Everyone knows that Boeing is a plane maker. That's what they do. But Boeing makes a lot of planes, and a lot of different kinds of planes -- from the ultrapopular 737 to the iconic 747 jumbo jet to the paradigm-shifting 787 "composite" Dreamliner. At last count, the company had something on the order of 5,800 plane orders stacked up in backlog, awaiting construction and delivery.

Any time Boeing sells one of these planes, that's good news for investors because, on one hand, it's new revenue for Boeing. On the other, it's a sale that won't be going to archrival Airbus. One key question that Boeing investors might want to ask, though, is this: Which of these planes makes the most profit for Boeing?

That's what we're going to look into today.

What Boeing tells us
When it comes to which of its planes earn the most money for Boeing, the company isn't in any rush to spell that out for investors. Here's just a sampling of how Boeing "explains" this, drawn from its 10-K filing with the SEC:

Our Commercial Airplanes segment predominantly uses program accounting to account for cost of sales related to its programs. Program accounting is applicable to products manufactured for delivery under production-type contracts where profitability is realized over multiple contracts and years. Under program accounting, inventoriable production costs, program tooling and other non-recurring costs, and warranty costs are accumulated and charged to cost of sales by program instead of by individual units or contracts.

Clear as mud, right?

Of course, the upshot of all this is probably well understood by Boeing investors. Basically, the company tallies up what it expects to spend developing, building, and warranting a particular airplane model, estimates the number of units of that model that it expects to sell, subtracts the former from the latter, and divides by the estimate -- to arrive at an estimate of the profit earned from selling each unit of airplane.

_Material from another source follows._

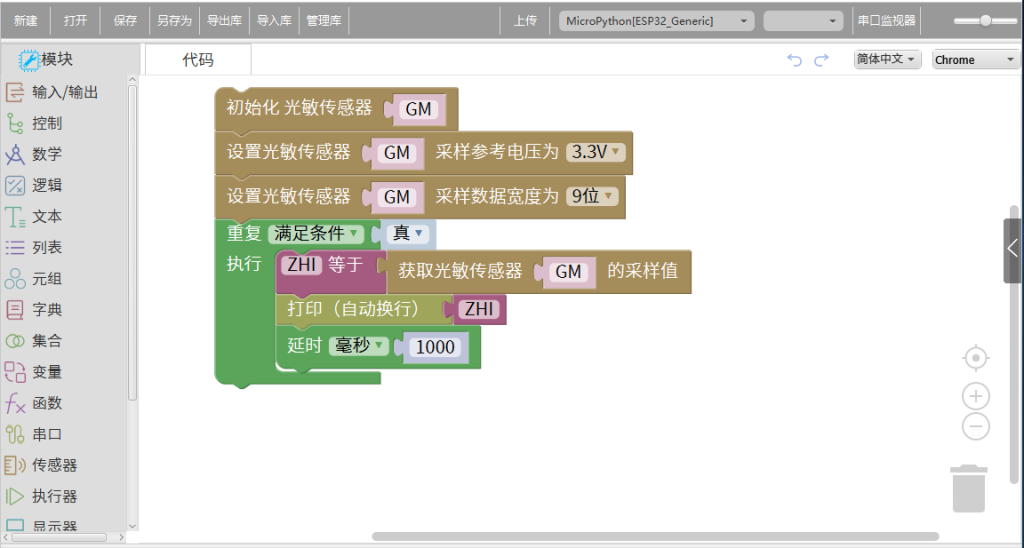Open the 串口监视器 serial monitor

pos(886,21)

But that doesn't tell us which specific airplanes are the most profitable for Boeing.

What others tell us
There do appear to be a few general rules, however. For one thing, experts tell us that the older a plane line is, the more time it's had to pay down its development costs and begin turning the corner toward profitability. A second rule is that, as with automobiles, bigger is often better -- the larger the airplane, and the higher its price tag, the easier it is to fit in high-margin bells and whistles without causing a noticeable (percentage) increase in the cost. For example, a $10 million add-on to a Boeing 737-900ER costing $99 million is a 10% increase in total cost. But for a 777-300ER costing $330 million, $10 million worth of bells and whistles raises the total cost just 3% -- potentially a more palatable increase.

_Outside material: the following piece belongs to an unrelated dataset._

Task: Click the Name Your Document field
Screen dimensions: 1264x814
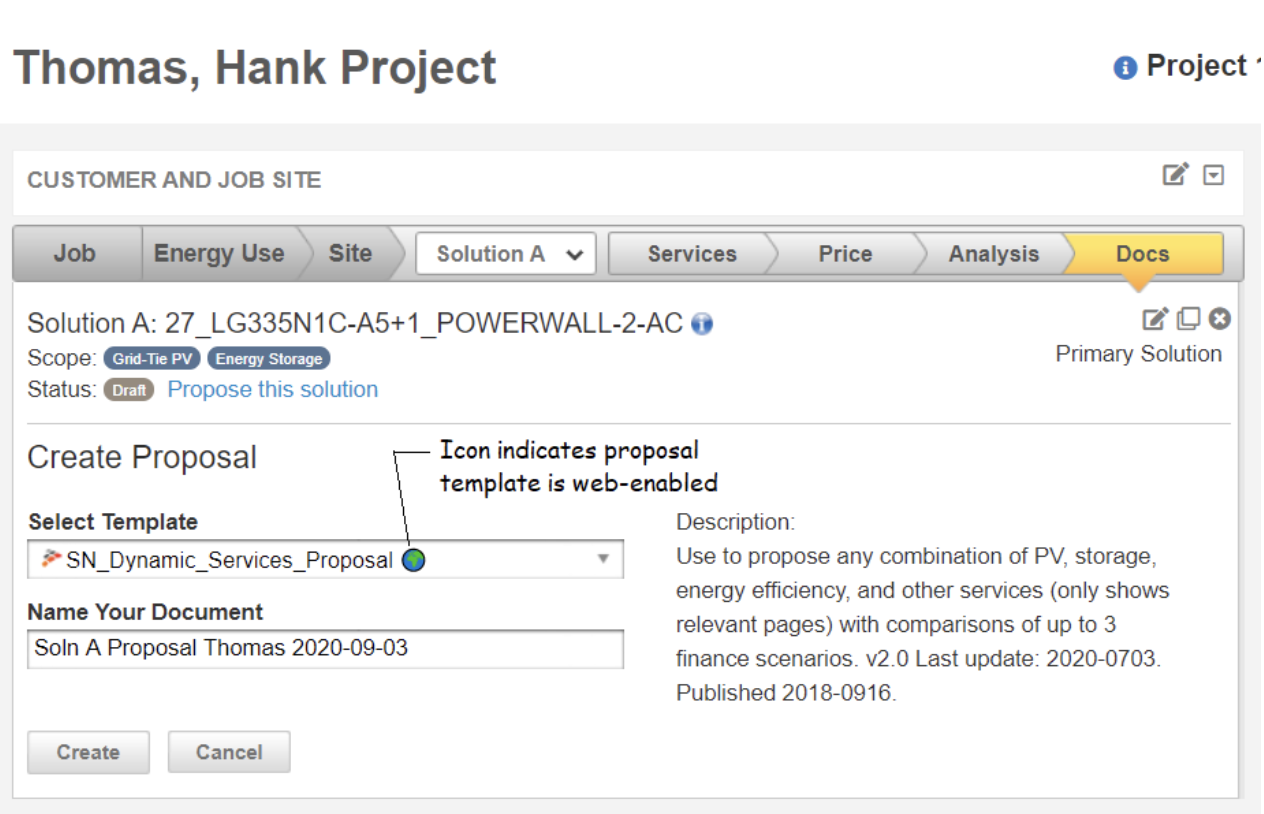Action: [325, 648]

Also, there's the general rule that manufacturers tend to earn more profits when they can spread costs over a large number of units produced, capturing the advantages of scale production. Thus, the three keys to a profitable Boeing plane model:

  • Age
  • Size
  • Number of units sold

In all three cases, more is better. Now, let's examine Boeing's four main airplane models in this light:

 

Year introduced

Size

Units Sold

Backlogged Orders

737

1968 

Narrowbody

8,428

4,284 

747

1970

Widebody

1,503

37 

777

1995

Widebody

1,274

558 

787

2011

Widebody

247

825 


What can we surmise from this? As the oldest plane in Boeing's lineup, and the one whose development costs lie farthest in the past, and also the plane with the most units sold, Boeing's 737 line of aircraft is probably pretty profitable for the company -- despite its being a smaller jet. Conversely, despite being a big plane, the Boeing 787 was only recently developed, and hasn't sold a lot of units yet. It's therefore unlikely to be very profitable for the plane maker currently.

In between, the Boeing 747 -- big, old, and with many units sold -- should be a pretty profitable plane -- if Boeing can sell enough of them to keep production scale up. The 777 meanwhile, may be hitting the sweet spot combining development costs sufficiently far back in history, a big size, a big number of units already sold, and a large number of orders on backlog.

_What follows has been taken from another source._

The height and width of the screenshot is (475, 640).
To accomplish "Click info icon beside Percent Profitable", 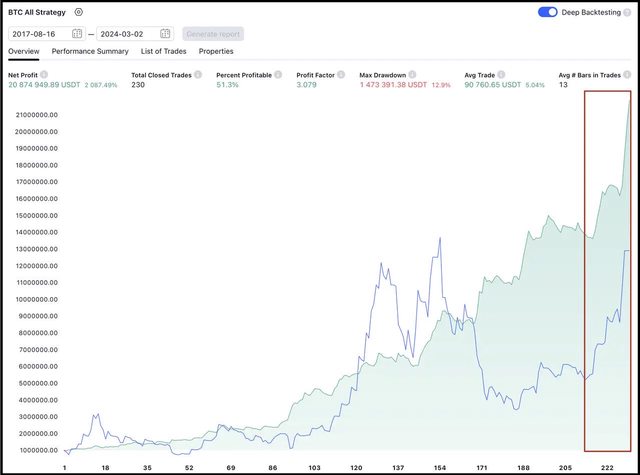I will pos(277,75).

And incidentally, this largely lines up with what Boeing tells us (via a spokesperson I talked to) -- that the 737 and 777 are right now the company's real "profit drivers" in commercial aircraft, while the 747 and 787 are currently earning only low-single-digit operating margins.

What it means to investors
In a nutshell, what all this means to investors is pretty simple: Every Thursday, Boeing updates investors on new plane orders that have come in over the past week. For example, as of the end of February, Boeing had sold 63 narrowbody 737s, five big 777s, and just one 787 (all net of cancellations) in 2015.

Put another way, that's 68 probably very profitable plane sales through March 1, against only one marginally profitable sale of a 787. Which sounds to me like a very nice way to start off the year.